Faudrait-il augmenter le nombre de pistes cyclables pour répondre à ce besoin de sécurité ?
C’est une réponse mais elle n’est pas suffisante. En France, nous avons la chance d’avoir un réseau secondaire vaste et diversifié, avec par exemple des petits chemins agricoles qui sont peu empruntés par les voitures. Pour démocratiser l’usage du vélo dans les zones rurales, il faudrait s’appuyer sur ce maillage. Le sentiment de sécurité y est bien meilleur que sur les routes départementales où la limitation de vitesse est fixée à 80 km/h, voire plus dans certains territoires.
Etes-vous favorable à une diminution de la vitesse pour les voitures ?
Selon nous, il faudrait davantage mettre l’accent sur les plans de circulation dont l'objectif est de limiter la vitesse mais aussi de réduire le flux de véhicules motorisés. L'idée est de distinguer un axe pour le trafic automobile où les voitures peuvent continuer à rouler rapidement, et un axe où l’on va diminuer la vitesse, la largeur et le flux automobile. En hiérarchisant les usages et en repensant le partage des espaces sur la voierie, cela permet de créer des conditions de sécurité pour les cyclistes sans empêcher l’accès aux automobilistes.
Une fois ce plan établi, il faut identifier les territoires où la cohabitation est nécessaire en mettant en place des pistes cyclables ou en limitant le trafic automobile en vitesse et en volume. La signalisation des itinéraires doit également évoluer. Aujourd’hui, les usagers se plaignent d’une absence d’aménagement mais aussi d’un manque d’indication. En plus des boucles touristiques, il faudrait flécher les destinations utiles pour la vie quotidienne : écoles, services publics...
Globalement, observez-vous une prise de conscience de la part des collectivités et des élus pour prendre en compte cette question-là ?
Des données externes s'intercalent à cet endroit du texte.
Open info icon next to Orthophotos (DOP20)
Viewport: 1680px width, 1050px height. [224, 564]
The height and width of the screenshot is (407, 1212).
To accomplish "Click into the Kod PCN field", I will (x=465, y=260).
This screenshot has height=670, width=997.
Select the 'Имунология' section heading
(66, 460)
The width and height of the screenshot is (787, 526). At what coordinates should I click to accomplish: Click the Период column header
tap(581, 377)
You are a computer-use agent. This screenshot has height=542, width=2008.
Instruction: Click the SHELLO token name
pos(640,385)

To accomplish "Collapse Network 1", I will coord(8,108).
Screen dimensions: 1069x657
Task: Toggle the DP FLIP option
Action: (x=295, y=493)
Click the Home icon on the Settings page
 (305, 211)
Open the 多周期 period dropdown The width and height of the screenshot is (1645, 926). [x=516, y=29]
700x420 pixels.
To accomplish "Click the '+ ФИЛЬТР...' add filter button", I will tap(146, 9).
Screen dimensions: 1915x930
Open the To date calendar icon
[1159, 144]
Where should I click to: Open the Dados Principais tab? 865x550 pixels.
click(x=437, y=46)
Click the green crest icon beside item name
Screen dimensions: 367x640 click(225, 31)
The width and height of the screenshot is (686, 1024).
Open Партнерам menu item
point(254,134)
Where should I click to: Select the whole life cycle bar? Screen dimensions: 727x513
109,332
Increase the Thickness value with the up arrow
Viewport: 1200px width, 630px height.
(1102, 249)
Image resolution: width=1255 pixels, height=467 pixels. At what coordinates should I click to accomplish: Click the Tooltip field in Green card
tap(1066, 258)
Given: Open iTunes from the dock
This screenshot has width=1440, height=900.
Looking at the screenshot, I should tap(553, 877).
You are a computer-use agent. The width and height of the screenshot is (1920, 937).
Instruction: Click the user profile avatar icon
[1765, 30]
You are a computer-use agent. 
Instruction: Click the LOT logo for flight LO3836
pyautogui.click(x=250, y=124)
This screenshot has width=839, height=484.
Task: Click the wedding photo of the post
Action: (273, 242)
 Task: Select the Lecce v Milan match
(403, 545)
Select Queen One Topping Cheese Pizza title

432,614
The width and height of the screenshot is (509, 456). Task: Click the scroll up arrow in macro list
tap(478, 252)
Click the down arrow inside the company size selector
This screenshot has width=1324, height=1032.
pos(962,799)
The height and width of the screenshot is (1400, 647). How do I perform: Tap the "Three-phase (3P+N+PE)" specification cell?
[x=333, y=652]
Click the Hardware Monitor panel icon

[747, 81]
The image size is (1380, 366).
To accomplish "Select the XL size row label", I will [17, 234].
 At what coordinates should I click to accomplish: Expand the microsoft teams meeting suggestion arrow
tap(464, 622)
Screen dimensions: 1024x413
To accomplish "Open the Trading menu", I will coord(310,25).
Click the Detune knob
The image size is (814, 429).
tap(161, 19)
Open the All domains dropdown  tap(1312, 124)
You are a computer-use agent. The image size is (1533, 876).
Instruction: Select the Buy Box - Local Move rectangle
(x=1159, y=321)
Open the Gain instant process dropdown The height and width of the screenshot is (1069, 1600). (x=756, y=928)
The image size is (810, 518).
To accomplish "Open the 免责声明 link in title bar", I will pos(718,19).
La prise de conscience est là mais la plupart se retrouvent démunis, notamment à cause du manque de moyens. Même si l'Etat débloque des fonds pour développer des plans vélo, certains territoires ne sont pas outillés en termes d’ingénierie pour proposer un plan capable de répondre aux appels à projets. Il y a un vrai souci d’adaptation des plans par rapport aux compétences locales. D’un point de vue des politiques cyclables, l’écart se creuse entre les villes, qui peuvent développer des infrastructures car elles ont des facilités de compétences en matière technique et en gestion de voieries, et les territoires peu denses qui n’ont pas réussi à décrocher des aides ou des moyens. Pourtant, l'envie ne manque pas.